We presented the application of an online learning protocol that fits well with the typical post-editing workflow and achieves a tighter integration of human and machine translation. The protocol offers immediate feedback provided by the human after each translation output, and allows an MT system to learn from this feedback for future translations. Assuming coherent texts, the obvious advantages of this scenario are the possibilities to provide more consistent MT suggestions, to reduce the post-editing effort, and last but not least to enhance the user experience. Our adaptation techniques generalise in some sense the behaviour of some translation memory systems, which perform real-time updates: the MT system is adapted as soon as a segment is post-edited, so that future outputs will reflect the recent translation preferences of the user. The generalization lies in the fact that the MT system learns user preferences both at the sentence level (like a translation memory) and at the phrasal level: i.e. from single words to groups of words. The crucial steps in this learning process are the extraction of relevant parallel and target phrases from the source and post-edited segments, and the assignment of proper scores to such phrases. While we use a constrained search procedure for the first step, we investigated two approaches for assigning scores to the extracted parallel phrases and monolingual target phrases: (i) methods that augment the generative components of the MT system, translation and language models, by building local models based on internal or external caches; (ii) a discriminative method based on a structured perceptron that refines a feature-based re-ranking module applied to the \(k\)-best translations of the MT system. The proposed generative and discriminative approaches are independent and can be straightforwardly cascaded.

A deep investigation and comparison of the proposed adaptation techniques have been conducted on three domains and four translation directions. Evaluations have been carried out by using both reference and post-edited translations. We also related the Repetition Rate capturing the amount of phrase repetitiveness inside a text to effectiveness of our adaptation methods on the different domains we tested.

The main outcomes of our experiments can be summarized as follows: (i) adaptation is highly affected by the level of repetitiveness of the text; (ii) bilingual features are more effective than monolingual features; (iii) the internal cache model is the most effective adaptation method; (iv) generative and discriminative methods are to some extent additive.
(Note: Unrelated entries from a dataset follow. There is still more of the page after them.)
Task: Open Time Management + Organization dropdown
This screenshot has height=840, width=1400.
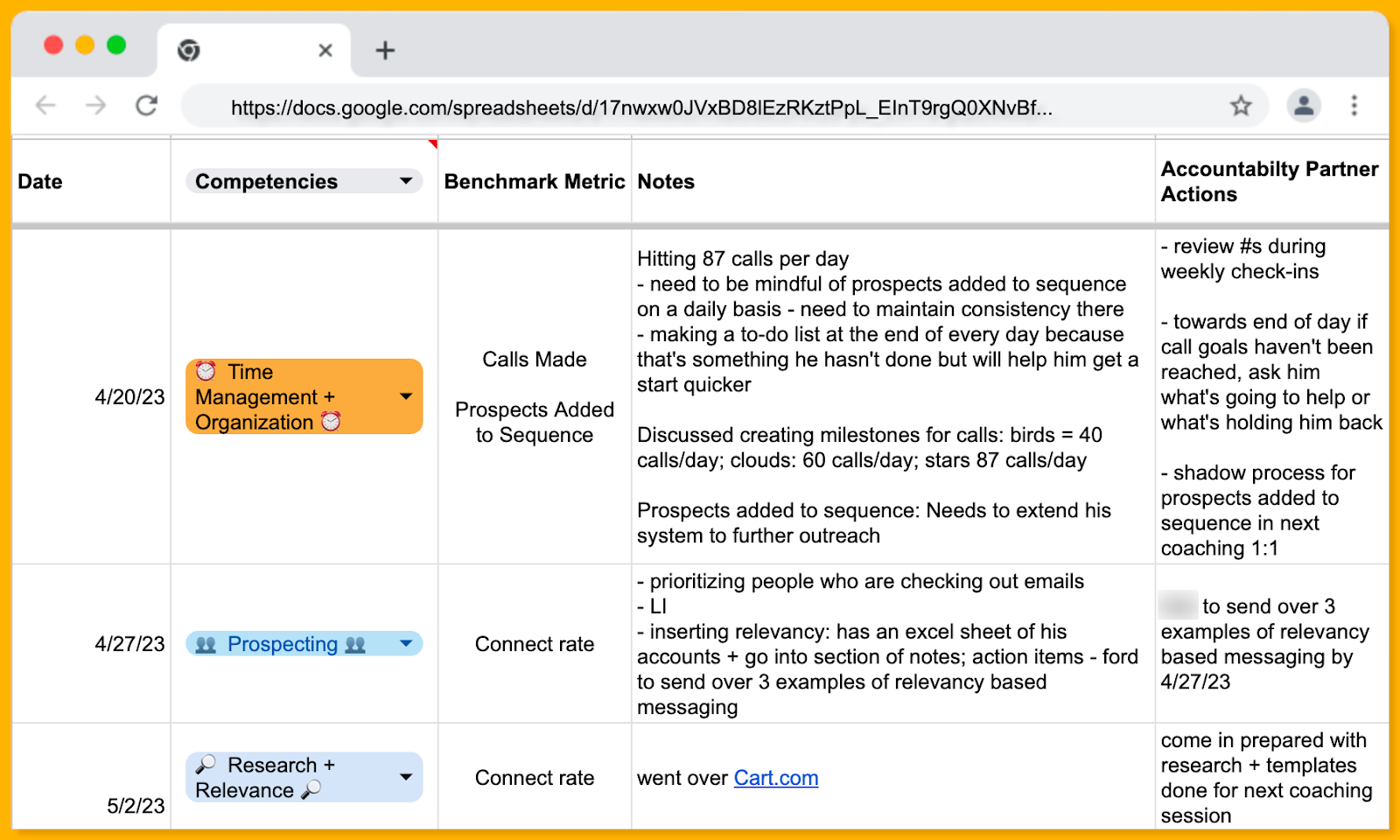Action: [406, 396]
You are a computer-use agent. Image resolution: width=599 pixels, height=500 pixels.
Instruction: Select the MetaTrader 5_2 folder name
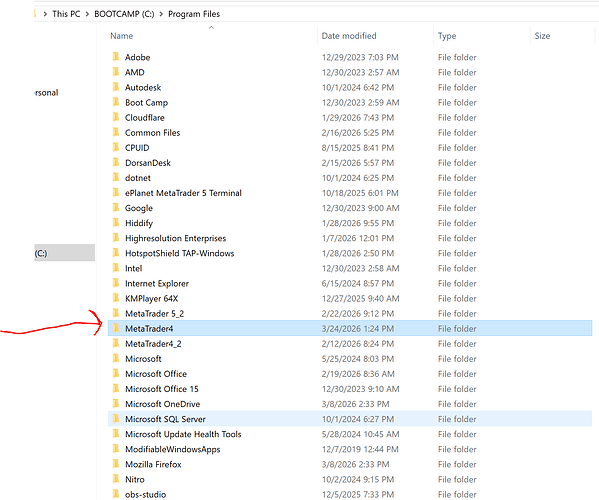pos(154,314)
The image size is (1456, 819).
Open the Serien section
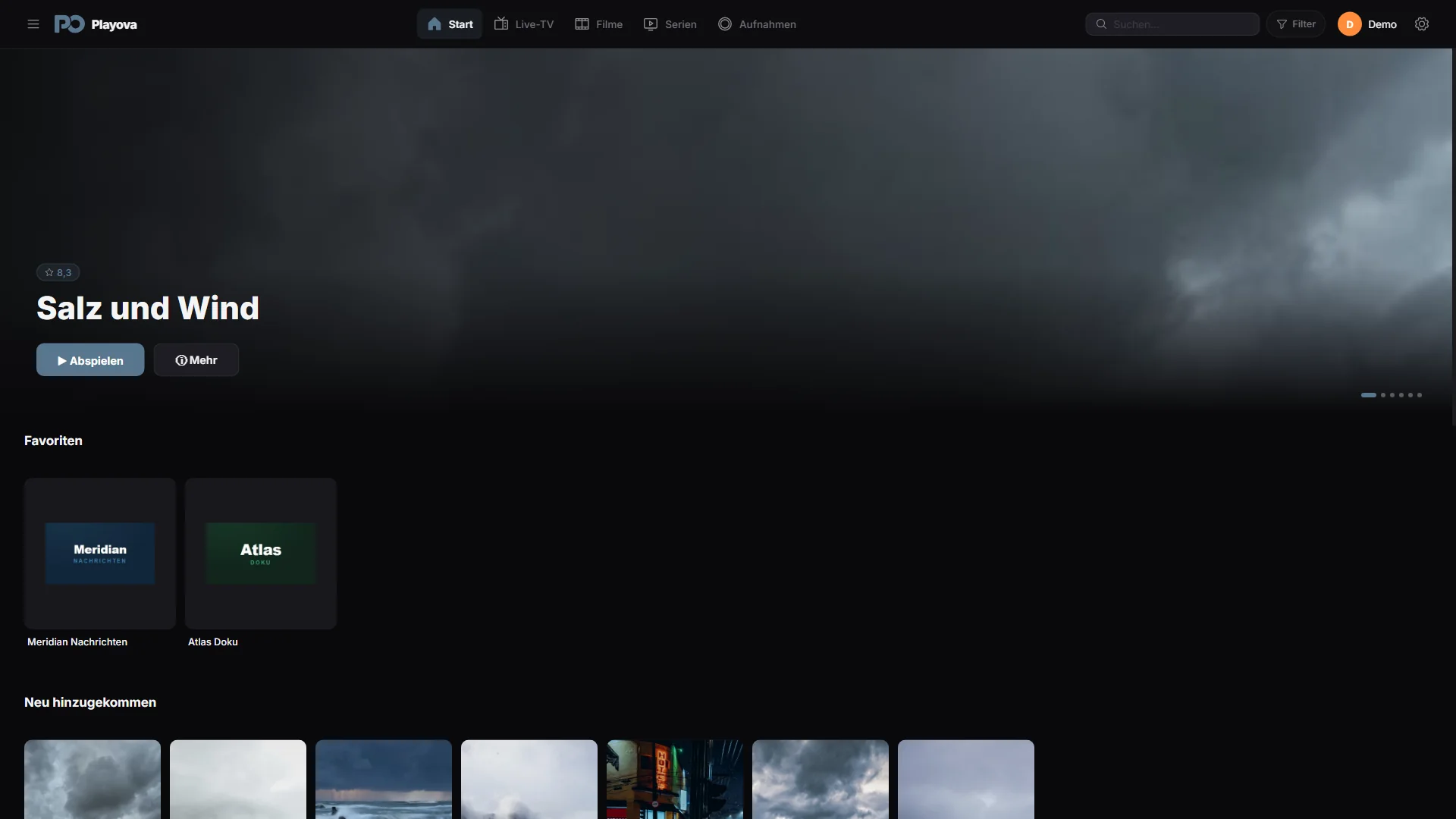670,24
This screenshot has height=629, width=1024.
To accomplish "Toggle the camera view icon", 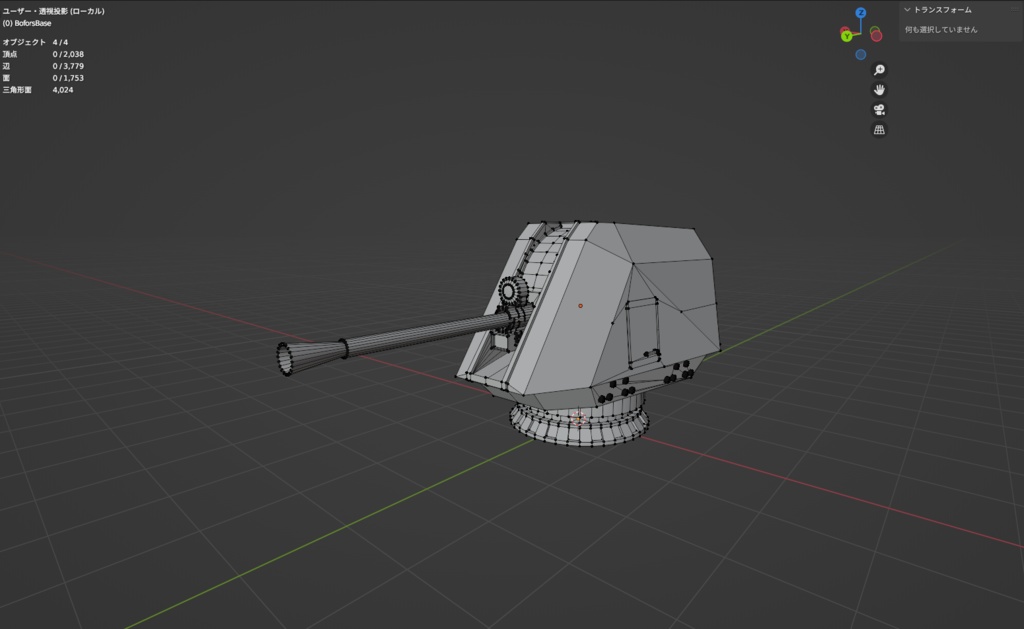I will [879, 109].
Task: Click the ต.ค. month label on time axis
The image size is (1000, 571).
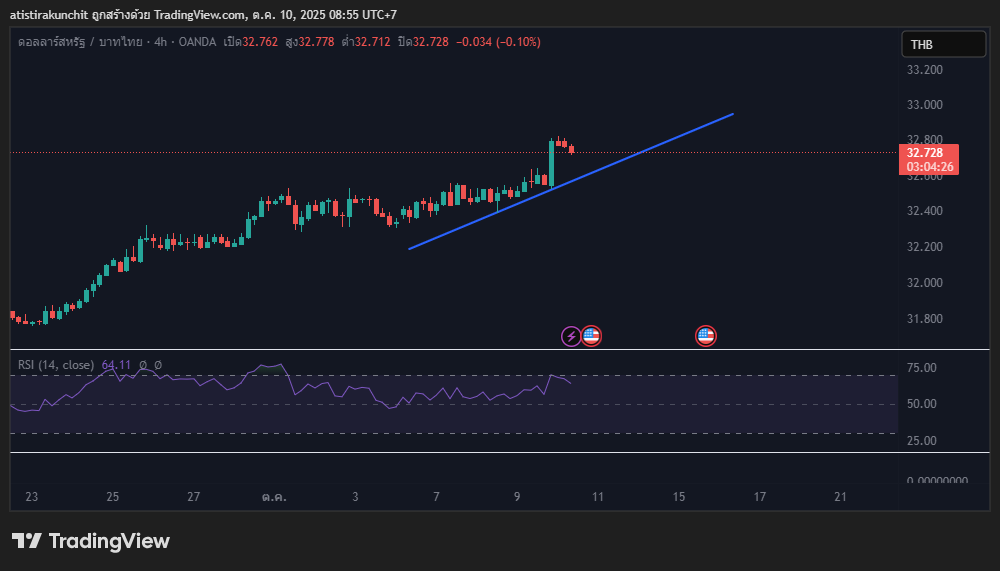Action: (274, 497)
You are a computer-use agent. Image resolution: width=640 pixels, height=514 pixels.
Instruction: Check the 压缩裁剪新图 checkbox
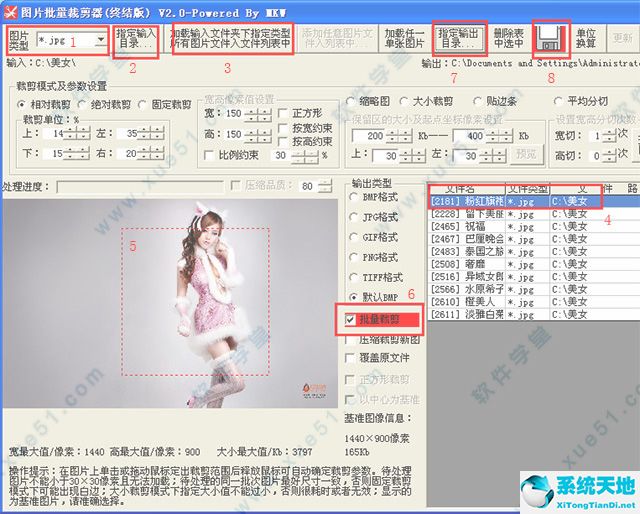tap(350, 340)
Our work also raised interesting issues related to the development of MT systems that learn from user feedback, which have only be addressed partially. First, our cache-based adaptation method shows performance correlating with the repetitiveness rate of the input. As the input text is available in advance and its repetitiveness may locally vary in a significant way, it would be interesting to refine the Repetition Rate measure in such a way as to predict which portions of texts can mostly benefit from the cache models. Another issue which deserves further investigations is the feature extraction step that is applied on the source and target sides of each post-edited segment. In particular, its effectiveness (precision and recall) could be improved especially when one or more translation pairs including never observed words occur. Finally, work is in progress to actually integrate the discussed adaptation methods in a CAT tool and to field test them with professional translators. Relevant aspects we are focusing on are the latency of the adaptation step, which should not delay the human workflow, and the concurrent use of cache models by multiple users translating similar documents.